On June 15th Professor of English Alicia Kozameh participated in a historic first reunion of more than 350 female former political prisoners, all of whom were held captive at the Villa Devoto prison in Buenos Aires during Argentina’s last military dictatorship. It is estimated that more than 30,000 people were disappeared or killed between 1976 and 1983. Then dictator Jorge Rafael Videla wielded widespread imprisonment, torture, and extrajudicial murder of opponents and activists. Over 1,200 women were incarcerated in Buenos Aires’ Villa Devoto prison over the span that the military junta ruled Argentina.

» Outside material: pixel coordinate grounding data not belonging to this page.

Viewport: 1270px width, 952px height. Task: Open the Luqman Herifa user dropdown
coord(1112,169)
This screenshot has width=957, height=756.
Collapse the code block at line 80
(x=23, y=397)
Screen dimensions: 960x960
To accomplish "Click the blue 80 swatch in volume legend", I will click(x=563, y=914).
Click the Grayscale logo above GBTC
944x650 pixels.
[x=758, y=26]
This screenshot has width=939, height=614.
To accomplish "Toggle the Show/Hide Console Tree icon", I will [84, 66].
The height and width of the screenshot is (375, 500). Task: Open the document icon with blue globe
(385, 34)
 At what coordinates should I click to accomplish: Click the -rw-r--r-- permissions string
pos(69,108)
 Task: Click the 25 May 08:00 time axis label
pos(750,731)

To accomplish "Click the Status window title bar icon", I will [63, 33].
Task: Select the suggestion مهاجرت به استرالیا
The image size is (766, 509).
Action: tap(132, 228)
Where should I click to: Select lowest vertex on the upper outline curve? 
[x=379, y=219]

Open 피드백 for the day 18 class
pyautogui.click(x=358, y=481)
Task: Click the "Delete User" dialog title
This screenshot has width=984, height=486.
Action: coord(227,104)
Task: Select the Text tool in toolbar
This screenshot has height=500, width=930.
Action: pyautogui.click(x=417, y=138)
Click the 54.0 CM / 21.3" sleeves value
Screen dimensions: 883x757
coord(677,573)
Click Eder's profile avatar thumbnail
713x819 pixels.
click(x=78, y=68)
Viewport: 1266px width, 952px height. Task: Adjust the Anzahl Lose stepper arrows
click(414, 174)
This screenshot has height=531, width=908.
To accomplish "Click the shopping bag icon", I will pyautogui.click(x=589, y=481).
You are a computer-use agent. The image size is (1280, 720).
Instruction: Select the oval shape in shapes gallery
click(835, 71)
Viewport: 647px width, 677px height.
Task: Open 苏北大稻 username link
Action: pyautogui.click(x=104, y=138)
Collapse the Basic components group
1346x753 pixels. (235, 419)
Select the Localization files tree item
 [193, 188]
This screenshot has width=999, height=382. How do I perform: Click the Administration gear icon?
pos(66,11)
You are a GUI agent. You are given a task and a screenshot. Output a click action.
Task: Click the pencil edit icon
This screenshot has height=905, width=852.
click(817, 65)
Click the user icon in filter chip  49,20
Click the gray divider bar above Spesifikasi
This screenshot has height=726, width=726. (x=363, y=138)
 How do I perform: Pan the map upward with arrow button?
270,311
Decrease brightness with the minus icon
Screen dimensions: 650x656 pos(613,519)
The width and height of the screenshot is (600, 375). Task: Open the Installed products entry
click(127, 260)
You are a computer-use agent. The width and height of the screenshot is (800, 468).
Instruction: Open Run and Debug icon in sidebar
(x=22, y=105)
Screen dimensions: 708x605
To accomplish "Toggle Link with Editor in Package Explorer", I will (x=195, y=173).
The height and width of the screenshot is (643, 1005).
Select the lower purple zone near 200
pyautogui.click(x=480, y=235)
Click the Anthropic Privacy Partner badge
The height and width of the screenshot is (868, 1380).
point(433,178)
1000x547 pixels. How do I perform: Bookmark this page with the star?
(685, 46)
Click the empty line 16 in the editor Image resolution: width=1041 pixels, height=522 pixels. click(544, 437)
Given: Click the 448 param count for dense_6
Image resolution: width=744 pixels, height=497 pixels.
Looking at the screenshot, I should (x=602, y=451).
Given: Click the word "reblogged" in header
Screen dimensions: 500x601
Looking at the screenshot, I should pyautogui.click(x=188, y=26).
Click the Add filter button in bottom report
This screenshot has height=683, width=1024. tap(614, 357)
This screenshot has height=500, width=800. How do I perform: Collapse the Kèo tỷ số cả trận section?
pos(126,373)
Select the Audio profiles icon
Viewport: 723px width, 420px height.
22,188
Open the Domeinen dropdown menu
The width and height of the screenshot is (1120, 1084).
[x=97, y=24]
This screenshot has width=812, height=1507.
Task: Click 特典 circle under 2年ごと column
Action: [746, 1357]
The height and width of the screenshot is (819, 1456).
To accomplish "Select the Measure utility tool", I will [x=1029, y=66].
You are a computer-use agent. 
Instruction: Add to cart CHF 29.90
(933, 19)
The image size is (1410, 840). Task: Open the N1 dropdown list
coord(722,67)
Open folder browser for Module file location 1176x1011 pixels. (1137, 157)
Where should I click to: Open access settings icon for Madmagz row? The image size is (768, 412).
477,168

Now 40 years later, the extraordinary reunion of woman rallied at the Hotel Bauen, walking distance from the Obelisco de Buenos Aires. The event received wide media attention, Ramiro Giganti writing for ANRed of an “emotional tide of hugs and reunions… expressing joy from the revolution for which they are still fighting.” Sol Castro wrote of the reunion for Carlos Paz Vivo as, “keeping the memory alive, remembering the experiences in prison and celebrating the bonds and sorority that kept them alive.”
Professor Kozameh writes,
It seems easy to imagine a group of women coming together to reconnect. But our experience in prison was harrowing. We had to be extremely strong to survive, for ourselves, our families and for the whole group. In prison we spent years taking care of each other, sharing the few things we had, resisting repression, and defending one another from the violence of our captors who were determined to destroy our morals, our will, and our physical and mental health.
Professor Kozameh, pictured above second to the left in the back row with her fist outstretched in triumph, added,
We were at times almost paralyzed by emotions, we hugged each other, we cried, we laughed, and, more than anything else, we confirmed that, despite the hard experience and four decades behind us, we are the same women as before, strong, proud, who continue to be overtaken by the same feelings, convictions and values, and who maintain the intense desire for a more equitable, inclusive and just world.
This reunion was only one stop on Professor Kozameh’s travels this summer. Professor Kozameh spent May and June traveling through Argentina on a book tour for her two new poetry books: Sal de sangres en guerra (Salt from Bloods at War), published in 2018, and Sal de sangres en declive (Salt from Bloods in Declivity), published in April of this year, the first two of a five-volume collection of poetry.
In addition, she attended two conferences, held in the cities of La Plata and Cordoba. In La Plata Professor Kozameh participated in the 10th International Conference Orbis Tertius of Theory and Literary Criticism at the National University of La Plata followed by lecturing at a conference organized by the School of Languages of the National University of Cordoba and participating in a roundtable discussion on Human Rights with Dr. Susana Barco, Dr. Mirian Pino and publisher Gonzalo Vaca Narvaja.
In November Professor Kozameh will be traveling to Chile to give a talk about literature and human rights, gender and culture at a joint conference of the national University of Santiago and The Pontifical Catholic University, which will be sure to advance that very same spirit in Buenos Aires this summer for “a more equitable, inclusive and just world”.